Bubble Sort is mostly used for teaching because it clearly shows local comparisons and swaps. In real applications, it’s usually too slow for large datasets — but it’s great for building sorting intuition.

Performance Notes

Time: worst/average O(n²).
Best case: O(n) with an “early-exit” flag (if no swaps happen in a pass).
Space: O(1) extra space (in-place).
Stable: typically yes (equal values don’t have to swap).

Pitfalls (Student Mistakes)

Wrong loop bounds: forgetting the inner loop should stop earlier each pass.
Missing early-exit: not stopping when a pass makes no swaps (wastes time on nearly-sorted lists).
Swapping logic: swapping the wrong pair or overwriting values (common when not using a temp variable).
Assuming it’s “good enough”: it becomes painfully slow as n grows.

Demo / Media

Animation

The animation highlights neighbor comparisons and shows how the largest value moves right each pass.
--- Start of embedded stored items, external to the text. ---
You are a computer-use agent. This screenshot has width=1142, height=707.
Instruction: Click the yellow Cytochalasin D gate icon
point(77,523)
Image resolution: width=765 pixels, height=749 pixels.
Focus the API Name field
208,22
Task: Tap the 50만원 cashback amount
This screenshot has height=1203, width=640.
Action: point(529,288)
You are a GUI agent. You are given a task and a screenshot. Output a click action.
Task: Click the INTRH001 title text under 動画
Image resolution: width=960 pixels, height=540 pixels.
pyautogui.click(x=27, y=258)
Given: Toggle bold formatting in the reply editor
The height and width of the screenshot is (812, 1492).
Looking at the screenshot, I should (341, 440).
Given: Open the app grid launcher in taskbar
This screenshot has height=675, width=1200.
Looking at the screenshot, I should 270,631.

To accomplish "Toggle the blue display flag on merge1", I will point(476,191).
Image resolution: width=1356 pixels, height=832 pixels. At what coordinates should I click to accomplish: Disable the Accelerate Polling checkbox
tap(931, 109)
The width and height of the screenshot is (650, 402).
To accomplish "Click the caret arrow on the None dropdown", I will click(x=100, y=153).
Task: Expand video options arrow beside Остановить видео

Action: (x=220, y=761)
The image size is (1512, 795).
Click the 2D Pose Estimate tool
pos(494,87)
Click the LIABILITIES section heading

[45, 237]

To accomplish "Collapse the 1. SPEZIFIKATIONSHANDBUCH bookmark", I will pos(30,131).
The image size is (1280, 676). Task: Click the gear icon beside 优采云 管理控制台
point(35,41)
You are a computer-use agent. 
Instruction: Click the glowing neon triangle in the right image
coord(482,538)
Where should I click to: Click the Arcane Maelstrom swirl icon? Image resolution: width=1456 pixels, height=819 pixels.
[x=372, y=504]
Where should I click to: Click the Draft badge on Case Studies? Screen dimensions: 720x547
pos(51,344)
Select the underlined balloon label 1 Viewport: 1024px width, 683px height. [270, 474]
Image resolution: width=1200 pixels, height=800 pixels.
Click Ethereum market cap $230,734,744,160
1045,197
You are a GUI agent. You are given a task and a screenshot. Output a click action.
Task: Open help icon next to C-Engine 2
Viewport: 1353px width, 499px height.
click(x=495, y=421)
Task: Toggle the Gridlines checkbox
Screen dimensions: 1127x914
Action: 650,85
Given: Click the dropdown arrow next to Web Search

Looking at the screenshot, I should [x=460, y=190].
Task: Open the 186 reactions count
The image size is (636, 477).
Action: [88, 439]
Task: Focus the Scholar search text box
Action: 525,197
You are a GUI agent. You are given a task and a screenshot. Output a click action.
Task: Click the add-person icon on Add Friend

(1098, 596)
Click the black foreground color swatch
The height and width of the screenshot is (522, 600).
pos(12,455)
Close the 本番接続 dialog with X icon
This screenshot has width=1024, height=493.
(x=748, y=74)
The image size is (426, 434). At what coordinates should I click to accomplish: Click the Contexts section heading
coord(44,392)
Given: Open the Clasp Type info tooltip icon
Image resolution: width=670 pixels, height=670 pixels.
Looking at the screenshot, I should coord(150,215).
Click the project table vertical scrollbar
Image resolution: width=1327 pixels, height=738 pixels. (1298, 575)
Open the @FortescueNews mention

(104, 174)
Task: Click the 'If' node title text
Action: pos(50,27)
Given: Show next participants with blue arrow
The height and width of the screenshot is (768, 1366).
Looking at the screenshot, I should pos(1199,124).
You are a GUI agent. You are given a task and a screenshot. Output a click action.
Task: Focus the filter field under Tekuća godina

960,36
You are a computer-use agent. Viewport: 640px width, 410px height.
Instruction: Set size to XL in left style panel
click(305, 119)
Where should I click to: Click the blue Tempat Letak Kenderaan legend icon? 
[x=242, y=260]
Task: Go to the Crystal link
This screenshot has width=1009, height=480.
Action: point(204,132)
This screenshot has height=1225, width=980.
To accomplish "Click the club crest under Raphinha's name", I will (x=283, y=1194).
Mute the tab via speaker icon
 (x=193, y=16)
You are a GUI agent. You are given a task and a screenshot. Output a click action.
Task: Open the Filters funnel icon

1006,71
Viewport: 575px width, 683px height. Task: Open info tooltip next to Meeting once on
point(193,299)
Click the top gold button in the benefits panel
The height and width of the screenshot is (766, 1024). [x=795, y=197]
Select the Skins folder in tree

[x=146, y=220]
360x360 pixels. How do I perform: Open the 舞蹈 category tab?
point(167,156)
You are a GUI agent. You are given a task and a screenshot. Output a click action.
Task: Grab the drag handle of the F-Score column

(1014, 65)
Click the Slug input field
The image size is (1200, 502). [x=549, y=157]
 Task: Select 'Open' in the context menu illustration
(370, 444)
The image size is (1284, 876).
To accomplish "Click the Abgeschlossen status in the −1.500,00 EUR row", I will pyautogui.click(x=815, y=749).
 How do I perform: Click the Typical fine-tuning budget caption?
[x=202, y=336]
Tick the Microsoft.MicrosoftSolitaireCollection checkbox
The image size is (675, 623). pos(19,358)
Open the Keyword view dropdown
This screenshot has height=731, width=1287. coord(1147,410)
If your video includes early-exit, it will also show a pass where no swaps happen and the algorithm stops.

UX/UI • Pedagogy • HCI

A short teaching-focused rationale: what I designed, how I structured learning, and the interaction principles behind it.

UX/UI Design

Information architecture: definition → steps → notes → pitfalls → demo.
Visual hierarchy: separate “compare” and “swap” into clear blocks to prevent confusion.
Clear CTA: “Watch Demo” scrolls to the video (low navigation cost).
Consistency: same layout pattern across all algorithm pages.
Accessibility: readable type/spacing + native video controls + playsinline.

Pedagogy

Scaffolded learning: neighbors → comparison rule → swap → repeated passes.
Three-act structure: what it is → how it works → why it matters (+ demo).
Cognitive load: the “bubble to the end” story gives a simple anchor for beginners.
Worked example: demo makes the repeated pass pattern visible.
Self-check: pitfalls address loop bounds and early-exit misunderstanding.

HCI Principles

Mental models: “largest moves right” reinforces progress after every pass.
Recognition over recall: repeating the same compare/swap pattern builds recognition quickly.
Error prevention: pitfalls warn about common off-by-one and early-exit mistakes.
Feedback cues: each swap visually confirms the comparison rule.
Usability heuristics: clarity, consistency, predictable navigation.

Teaching strategy: scaffold → demonstrate → self-check. This supports beginner confidence while keeping the interface simple and consistent.